İncelenecek Metin:

"""

“De ki: O, Allah birdir. Allah sameddir (ihtiyaçların giderilmesi için kendisine başvurulandır). O, doğurmamış ve doğmamıştır. Onun hiçbir dengi yoktur.” (İhlâs Suresi)
Tevhidin (Allah’ın zatında, sıfatlarında, mabud oluşunda bir ve tek olduğunu zihin ve kalp yoluyla kabul etme anlayışının) zıddı olan şirk yani Allah’a ortak koşmak “Allah’ın zatında, sıfatlarında, fiillerinde veya O’na ibadet edilmesinde ortağı, dengi yahut benzerinin bulunduğuna inanma” anlamına gelmektedir. (bkz: Tdv İslam Ansiklopedisi “şirk” maddesi)
Kur’ân-ı Kerim’de şirk kavramı aynı kökten türeyen isim ve fiillerle birçok ayette geçmektedir. “Cenab-ı Hakk’ın ulûhiyetine ortak tanıma” anlamındaki şirkin muhtevası Kur’an’da “küf’/küfüv” (denk, benzer), “misl” (eş, benzer), “velî/vâlî” (dost, efendi), “nid” (özünde benzeri), “şefî‘” (şefaatçi) ve “şehîd” (yardımcı, lehte şahitlik yapan) kelimeleriyle ifade edilmiştir. (bkz: Tdv İslam Ansiklopedisi “şirk” maddesi)
Bu ön bilgilerden hareketle Allahtan gayrısının Allah gibi itibar görmesi demek olan şirk, elbette Allah tarafından kabul edilemez bir suç yahut günah olarak ele alınmaktadır.
Allah Kur’an’da birçok ayette kendisinin mutlak güç ve otorite sahibi olduğunu, sığınılacak ve bağışlayacak olanın sadece kendisi olduğunu vurgular. Verdiği bilgiler ışığında kendisini nasıl tanıttıysa ve nasıl istediyse öyle iman edilmesini bekler.
“Bil ki Allah'tan başka hiçbir ilâh yoktur. Hem kendinin, hem de inanmış erkek ve kadınların günahlarının bağışlanmasını dile! Allah gezip dolaştığınız yeri de, içinde kalacağınız yeri de bilir.” (Muhammed: 19)

"""

Görev Maddesi 1: Şirk hakkındaki metni iki cümleyle özetler misiniz?
Görev Maddesi 2: Şirk hakkındaki metne, Muhammed suresinden alıntılanan ayetin ardından devam eder misiniz?
Materyalin bu metinle hiçbir ilgisi yoktur.

Verilen Materyal:
"""

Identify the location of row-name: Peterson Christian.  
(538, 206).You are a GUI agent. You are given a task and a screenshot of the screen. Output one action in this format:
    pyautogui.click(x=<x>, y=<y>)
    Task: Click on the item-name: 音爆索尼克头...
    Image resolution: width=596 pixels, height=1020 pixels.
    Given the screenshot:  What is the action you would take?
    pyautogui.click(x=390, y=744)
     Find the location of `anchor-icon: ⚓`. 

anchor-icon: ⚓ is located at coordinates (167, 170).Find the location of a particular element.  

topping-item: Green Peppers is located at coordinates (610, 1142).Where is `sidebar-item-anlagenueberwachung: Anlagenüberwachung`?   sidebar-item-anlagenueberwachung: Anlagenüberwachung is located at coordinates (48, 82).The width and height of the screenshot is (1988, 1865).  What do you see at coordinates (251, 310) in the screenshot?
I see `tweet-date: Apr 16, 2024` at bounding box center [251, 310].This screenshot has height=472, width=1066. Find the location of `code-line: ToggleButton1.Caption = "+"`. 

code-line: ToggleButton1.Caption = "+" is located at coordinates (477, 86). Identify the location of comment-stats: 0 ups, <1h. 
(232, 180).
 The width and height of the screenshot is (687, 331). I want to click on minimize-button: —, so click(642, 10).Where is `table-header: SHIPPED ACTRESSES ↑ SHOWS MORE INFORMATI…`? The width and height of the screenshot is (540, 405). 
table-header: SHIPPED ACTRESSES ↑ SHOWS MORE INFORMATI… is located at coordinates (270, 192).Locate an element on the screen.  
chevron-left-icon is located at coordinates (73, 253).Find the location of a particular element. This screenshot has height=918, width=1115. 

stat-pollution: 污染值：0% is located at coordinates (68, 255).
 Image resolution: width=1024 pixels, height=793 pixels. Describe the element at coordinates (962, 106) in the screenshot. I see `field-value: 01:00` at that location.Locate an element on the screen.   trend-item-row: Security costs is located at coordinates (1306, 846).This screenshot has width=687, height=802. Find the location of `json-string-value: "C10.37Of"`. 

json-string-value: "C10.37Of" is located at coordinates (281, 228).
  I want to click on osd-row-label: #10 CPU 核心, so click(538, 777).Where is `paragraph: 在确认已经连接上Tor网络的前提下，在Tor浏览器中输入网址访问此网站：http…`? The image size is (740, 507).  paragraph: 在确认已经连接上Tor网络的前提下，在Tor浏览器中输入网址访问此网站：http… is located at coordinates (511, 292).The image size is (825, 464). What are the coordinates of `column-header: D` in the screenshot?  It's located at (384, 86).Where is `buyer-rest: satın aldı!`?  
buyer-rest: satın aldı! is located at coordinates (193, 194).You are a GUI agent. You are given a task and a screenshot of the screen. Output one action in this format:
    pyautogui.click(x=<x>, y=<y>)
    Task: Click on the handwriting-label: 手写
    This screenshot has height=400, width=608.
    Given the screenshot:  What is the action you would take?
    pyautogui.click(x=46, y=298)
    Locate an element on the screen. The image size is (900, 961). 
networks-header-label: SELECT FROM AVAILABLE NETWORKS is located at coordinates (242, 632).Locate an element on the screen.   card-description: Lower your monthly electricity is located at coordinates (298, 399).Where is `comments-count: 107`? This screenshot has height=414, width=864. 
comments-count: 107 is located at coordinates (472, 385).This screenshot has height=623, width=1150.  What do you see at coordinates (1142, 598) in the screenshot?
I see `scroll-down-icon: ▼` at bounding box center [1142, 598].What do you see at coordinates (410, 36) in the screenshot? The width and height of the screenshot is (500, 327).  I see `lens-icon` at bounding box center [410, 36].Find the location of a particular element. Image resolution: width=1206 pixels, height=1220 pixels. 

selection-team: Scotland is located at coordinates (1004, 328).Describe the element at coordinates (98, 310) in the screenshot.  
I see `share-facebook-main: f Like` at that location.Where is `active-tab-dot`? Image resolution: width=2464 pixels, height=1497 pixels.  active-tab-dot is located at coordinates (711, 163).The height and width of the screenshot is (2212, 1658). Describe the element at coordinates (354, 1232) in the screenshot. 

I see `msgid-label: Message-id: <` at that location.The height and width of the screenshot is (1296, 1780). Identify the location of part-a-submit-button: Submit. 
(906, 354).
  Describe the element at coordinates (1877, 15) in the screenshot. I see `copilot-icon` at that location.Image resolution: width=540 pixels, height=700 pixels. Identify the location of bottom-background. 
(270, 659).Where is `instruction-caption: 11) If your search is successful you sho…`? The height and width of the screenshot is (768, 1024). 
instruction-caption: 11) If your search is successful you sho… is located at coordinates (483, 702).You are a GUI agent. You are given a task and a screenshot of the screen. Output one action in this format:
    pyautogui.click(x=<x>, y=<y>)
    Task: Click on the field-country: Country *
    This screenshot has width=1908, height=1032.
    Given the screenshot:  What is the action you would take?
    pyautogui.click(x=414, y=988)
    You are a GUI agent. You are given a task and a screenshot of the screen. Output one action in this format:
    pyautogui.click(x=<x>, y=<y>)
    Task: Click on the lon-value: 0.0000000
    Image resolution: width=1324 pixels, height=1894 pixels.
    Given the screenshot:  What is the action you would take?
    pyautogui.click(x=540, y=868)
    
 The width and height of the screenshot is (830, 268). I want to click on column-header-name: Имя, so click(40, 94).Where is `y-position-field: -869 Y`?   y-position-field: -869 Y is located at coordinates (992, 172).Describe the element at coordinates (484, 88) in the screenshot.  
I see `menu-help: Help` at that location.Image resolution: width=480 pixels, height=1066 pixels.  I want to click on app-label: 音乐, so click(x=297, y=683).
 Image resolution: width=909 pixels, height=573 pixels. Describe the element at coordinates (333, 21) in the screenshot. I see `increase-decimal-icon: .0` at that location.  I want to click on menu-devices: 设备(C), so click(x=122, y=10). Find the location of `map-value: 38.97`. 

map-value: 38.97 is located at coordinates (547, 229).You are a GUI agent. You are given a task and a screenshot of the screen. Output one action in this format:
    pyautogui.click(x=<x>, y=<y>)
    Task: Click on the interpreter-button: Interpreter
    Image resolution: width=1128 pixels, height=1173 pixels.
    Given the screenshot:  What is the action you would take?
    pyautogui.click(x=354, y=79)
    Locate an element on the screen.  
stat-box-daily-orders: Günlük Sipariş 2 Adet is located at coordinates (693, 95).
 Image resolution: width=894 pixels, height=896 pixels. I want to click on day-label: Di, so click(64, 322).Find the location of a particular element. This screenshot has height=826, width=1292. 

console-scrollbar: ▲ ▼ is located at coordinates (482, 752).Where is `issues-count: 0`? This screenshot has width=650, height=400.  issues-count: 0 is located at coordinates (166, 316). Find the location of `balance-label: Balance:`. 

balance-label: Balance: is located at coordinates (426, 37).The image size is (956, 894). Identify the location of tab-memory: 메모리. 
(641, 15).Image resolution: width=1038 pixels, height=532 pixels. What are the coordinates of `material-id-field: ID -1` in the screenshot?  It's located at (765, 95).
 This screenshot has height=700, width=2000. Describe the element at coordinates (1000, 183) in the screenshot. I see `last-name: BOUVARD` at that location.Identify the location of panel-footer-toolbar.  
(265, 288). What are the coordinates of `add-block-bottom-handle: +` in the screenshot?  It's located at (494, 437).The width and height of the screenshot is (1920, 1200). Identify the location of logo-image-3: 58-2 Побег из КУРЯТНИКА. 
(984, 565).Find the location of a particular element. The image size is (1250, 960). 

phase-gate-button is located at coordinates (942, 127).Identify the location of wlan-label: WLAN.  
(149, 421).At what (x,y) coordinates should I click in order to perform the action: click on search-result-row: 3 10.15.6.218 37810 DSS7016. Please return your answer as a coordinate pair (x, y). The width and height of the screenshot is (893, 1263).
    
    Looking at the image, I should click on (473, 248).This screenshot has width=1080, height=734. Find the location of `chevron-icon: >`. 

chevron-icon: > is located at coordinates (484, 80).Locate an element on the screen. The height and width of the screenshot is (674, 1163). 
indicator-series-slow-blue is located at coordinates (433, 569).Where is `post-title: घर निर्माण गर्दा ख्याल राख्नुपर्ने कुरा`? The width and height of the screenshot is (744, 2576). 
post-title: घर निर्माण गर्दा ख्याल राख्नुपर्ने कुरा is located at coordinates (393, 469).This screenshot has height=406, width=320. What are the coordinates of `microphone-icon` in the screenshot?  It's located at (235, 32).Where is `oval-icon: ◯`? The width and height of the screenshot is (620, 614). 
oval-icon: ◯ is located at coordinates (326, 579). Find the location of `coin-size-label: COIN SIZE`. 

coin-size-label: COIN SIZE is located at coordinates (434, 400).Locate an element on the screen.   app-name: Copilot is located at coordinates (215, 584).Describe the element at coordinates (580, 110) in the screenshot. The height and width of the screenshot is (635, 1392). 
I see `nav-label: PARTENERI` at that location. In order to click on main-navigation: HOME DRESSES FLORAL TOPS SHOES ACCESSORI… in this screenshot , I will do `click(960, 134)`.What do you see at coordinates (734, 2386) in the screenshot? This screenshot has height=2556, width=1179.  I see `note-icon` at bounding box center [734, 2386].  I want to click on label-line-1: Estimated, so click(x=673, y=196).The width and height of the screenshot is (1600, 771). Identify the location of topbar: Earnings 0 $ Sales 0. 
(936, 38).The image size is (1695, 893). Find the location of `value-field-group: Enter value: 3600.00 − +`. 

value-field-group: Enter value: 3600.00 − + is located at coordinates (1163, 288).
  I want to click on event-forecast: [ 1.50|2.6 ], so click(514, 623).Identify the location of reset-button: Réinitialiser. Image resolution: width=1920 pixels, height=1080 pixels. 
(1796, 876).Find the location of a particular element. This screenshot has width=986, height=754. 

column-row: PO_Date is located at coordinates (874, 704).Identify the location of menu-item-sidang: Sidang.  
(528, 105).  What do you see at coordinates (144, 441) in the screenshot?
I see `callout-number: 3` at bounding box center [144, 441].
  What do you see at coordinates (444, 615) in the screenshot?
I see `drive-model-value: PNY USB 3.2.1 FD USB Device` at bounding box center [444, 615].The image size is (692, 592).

"""

Yanıt Alanı 1: Tevhidin zıddı olan şirk, Allah'ın zatında, sıfatlarında, fiillerinde veya O'na ibadet edilmesinde ortağı, dengi ya da benzeri bulunduğuna inanmaktır ve bu kavram Kur'an'da birçok ayette aynı kökten isim ve fiillerle ve çeşitli kelimelerle ifade edilir. Allah'tan başkasının Allah gibi itibar görmesi demek olan şirk, Allah tarafından kabul edilemez bir suç ya da günah sayılır; Allah da mutlak güç ve otorite sahibi olduğunu, sığınılacak ve bağışlayacak olanın yalnızca kendisi olduğunu vurgular.

Yanıt Alanı 2:
Allah şu ayetlerde kendisi hakkında detaylı bilgi verir:
“Allah kendisinden başka hiçbir ilah olmayandır. Diridir, kayyumdur (her şeyin varlığı O’na bağlı ve dayalıdır). Onu ne bir uyuklama tutabilir, ne de bir uyku. Göklerdeki her şey, yerdeki her şey onundur. İzni olmaksızın onun katında şefaatte bulunacak kimdir? O, kulların önlerindekileri ve arkalarındakileri (yaptıklarını ve yapacaklarını) bilir. Onlar onun ilminden, kendisinin dilediği kadarından başka bir şey kavrayamazlar. Onun kürsüsü bütün gökleri ve yeri kaplayıp kuşatmıştır. (O, göklere, yere, bütün evrene hükmetmektedir.) Gökleri ve yeri koruyup gözetmek ona güç gelmez. O, yücedir, büyüktür.” (Bakara. 255)
“O, kendisinden başka hiçbir ilah olmayan Allah'tır. Gaybı da, görünen âlemi de bilendir. O, Rahman'dır, Rahîm'dir. O, kendisinden başka hiçbir ilah bulunmayan Allah'tır. O, mülkün gerçek sahibi, kutsal (her türlü eksiklikten uzak), barış ve esenliğin kaynağı, güvenlik veren, gözetip koruyan, mutlak güç sahibi, düzeltip ıslah eden ve dilediğini yaptıran ve büyüklükte eşsiz olan Allah'tır. Allah, onların ortak koştuklarından uzaktır. O, yaratan, yoktan var eden, şekil veren Allah'tır. Güzel isimler O'nundur. Göklerdeki ve yerdeki her şey O'nu tesbih eder. O, mutlak güç sahibidir, hüküm ve hikmet sahibidir.” (Haşr: 22-24)
Sadece bu iki sureden örnek olarak verdiğimiz ayetlerden bile Allah’ın tek ve yegâne ilah oluşu konusunda Kur’an’ın çok ciddi ifadelerle konunun üzerinde durduğu görülmektedir.
Buna rağmen insanlar yaratıcılarının mutlak varlığı ve kudreti konusunda yanılgıya düşebilmekte ve Allah indinde büyük ve korkunç bir suç olan şirk günahını işleyebilmektedirler.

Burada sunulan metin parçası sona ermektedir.